Richard Glossip was supposed to be dead by now. A few hours before his scheduled execution on September 16, the Oklahoma Court of Criminal Appeals issue a two-week stay. HIs death is now scheduled for September 30 while his attorneys attempt to save his life.

Glossip, a hotel manager, was convicted and sentenced to death for hiring another man to kill Glossip's boss, hotel owner Barry van Treese. Glossip admitted to not telling the police as soon as he learned about the murder, but there was no evidence linking Glossip to the murder itself. The only "evidence" came from Justin Sneed, the man who actually killed Van Treese. Sneed, whose story changed multiple times, testified against Glossip in exchange for a life sentence instead of death.

  Lethal Injection Room at San Quentin, California Department of Corrections and Rehabilitation

Lethal Injection Room at San Quentin, California Department of Corrections and Rehabilitation

I've long been a theoretical supporter of the death penalty. It seemed like a good idea, even Biblical, but I didn't think much about it--how people were actually convicted and how they were actually executed. Reading two John Grisham books forced me to think about the death penalty more. The Confession (2010) is a fictional account of a young man convicted of a murder he did not commit and facing execution in Texas. The Innocent Man (2006) is the true story of Ron Williamson, a former baseball player who was sentenced to death for a murder he did not commit. A former acquaintance of Ron, Dennis Fritz, was also convicted and sentenced to life in prison. Both men were exonerated after 12 years in prison. I highly recommend both of these books.

Some of those who argue most strongly for the death penalty don't want to be ultimately responsible for it. The police pass the evidence to the prosecutor, the prosecutor presents the case to the judge and jury, the jury's decision is reviewed by the appeals courts, the governor expresses faith in the system, the prison wardens say they are following orders, and the actual executioners are hidden from public view, using chemicals obtained surreptitiously from a mysterious source.
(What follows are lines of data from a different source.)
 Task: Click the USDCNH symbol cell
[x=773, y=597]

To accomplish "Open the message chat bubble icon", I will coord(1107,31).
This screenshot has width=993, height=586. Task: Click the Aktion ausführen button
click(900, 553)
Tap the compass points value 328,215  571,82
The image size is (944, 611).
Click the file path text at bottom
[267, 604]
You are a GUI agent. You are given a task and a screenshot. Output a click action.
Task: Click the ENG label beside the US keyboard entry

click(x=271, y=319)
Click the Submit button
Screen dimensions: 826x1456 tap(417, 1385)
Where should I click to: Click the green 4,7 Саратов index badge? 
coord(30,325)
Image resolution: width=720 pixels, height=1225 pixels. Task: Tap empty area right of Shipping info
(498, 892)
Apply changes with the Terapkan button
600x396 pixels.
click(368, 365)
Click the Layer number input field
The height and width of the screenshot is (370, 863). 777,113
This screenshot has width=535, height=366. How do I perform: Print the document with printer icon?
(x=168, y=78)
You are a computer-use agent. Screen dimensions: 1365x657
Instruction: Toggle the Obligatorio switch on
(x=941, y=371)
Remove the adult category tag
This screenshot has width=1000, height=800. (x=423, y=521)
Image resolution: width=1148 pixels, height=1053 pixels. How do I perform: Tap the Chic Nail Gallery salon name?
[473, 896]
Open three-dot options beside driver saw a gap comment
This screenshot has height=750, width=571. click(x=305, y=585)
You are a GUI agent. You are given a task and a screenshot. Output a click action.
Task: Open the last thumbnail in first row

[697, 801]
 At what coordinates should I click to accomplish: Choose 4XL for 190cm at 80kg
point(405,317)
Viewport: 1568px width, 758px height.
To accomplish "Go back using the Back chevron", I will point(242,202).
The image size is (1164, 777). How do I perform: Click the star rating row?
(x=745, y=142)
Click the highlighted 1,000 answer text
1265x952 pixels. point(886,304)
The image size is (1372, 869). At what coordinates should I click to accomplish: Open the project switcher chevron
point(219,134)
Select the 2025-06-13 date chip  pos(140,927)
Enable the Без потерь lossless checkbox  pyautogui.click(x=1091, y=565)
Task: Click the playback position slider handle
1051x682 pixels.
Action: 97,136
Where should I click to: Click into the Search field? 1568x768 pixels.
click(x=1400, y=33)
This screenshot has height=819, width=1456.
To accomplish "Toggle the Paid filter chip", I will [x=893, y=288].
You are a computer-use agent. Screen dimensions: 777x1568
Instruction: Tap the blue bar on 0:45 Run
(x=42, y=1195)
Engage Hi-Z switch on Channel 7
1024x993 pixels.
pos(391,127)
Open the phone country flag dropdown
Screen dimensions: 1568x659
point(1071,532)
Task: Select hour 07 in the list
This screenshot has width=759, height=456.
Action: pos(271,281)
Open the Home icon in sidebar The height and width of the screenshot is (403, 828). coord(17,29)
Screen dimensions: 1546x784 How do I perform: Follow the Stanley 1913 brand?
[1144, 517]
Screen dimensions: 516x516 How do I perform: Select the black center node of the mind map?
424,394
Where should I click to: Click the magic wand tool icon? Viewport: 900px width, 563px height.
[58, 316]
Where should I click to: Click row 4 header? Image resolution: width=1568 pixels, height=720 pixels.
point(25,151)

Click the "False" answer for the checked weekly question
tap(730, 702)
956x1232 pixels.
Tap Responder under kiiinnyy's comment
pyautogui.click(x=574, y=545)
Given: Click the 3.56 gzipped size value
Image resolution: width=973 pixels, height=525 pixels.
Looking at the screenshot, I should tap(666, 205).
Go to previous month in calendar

Even if we end the death penalty, that does not solve the issue of innocent people being convicted. Is locking an innocent person away for life any better than killing him? We need to make sure that our "justice system" actually pursues justice. I am a legal layman, but I see a few things that need to change immediately.

  1. Police interrogators should not be able to lie with impunity. They should not be able to pressure a suspect to confess by claiming to have (non-existent) evidence, witnesses, or confessions from other people. Public officials--police, prosecutors, and judges--should be held to the highest possible standard; they should tell the truth and nothing but the truth from the time a suspect is picked up until the end of any resulting trial.
  2. The jury should automatically see or hear all unbiased evidence that sheds light on the case, especially if it suggests reasonable doubt about the defendant's guilt. This would include recordings of police interrogations. The defendant should not have to depend on his attorneys to introduce this evidence, because attorneys make mistakes. Purported evidence that is not reliable should be excluded as evidence of guilt, such as the hair sample analysis that helped to convict Williamson and Fritz.
  3. Testimony from jail house snitches may be valuable in confirming someone's innocence, but it should not be relied on to convict someone--another problem in the Williamson and Fritz cases.

I am sympathetic to those who advocate for a Consistent Life ethic, arguing that that we should oppose all forms of killing--abortion, euthanasia, execution, and war. But I'm still not sure what to do with incorrigible violent offenders. I have two tangential personal connections to the death penalty, one against and one for.

In 1998 the Tennessee state senator in my district was killed by his political opponent soon before the election. The senator's family (I know relatives of his wife) did not want prosecutors to seek the death penalty. The convicted murderer was sentenced to life in prison, where he died in 2013. Also, a distant cousin of mine was murdered in 1991. The man convicted of this and several other killings was executed in 2009. My cousin's mother witnessed the execution.

The legislature of Nebraska this year voted to abolish the death penalty. If we are going to keep the death penalty, it must be implemented fairly and impartially. That is not the case currently in the United States. The Innocence Project details the extent of the problems and highlights the dozens of people who have been released from death row in recent years after wrongful convictions.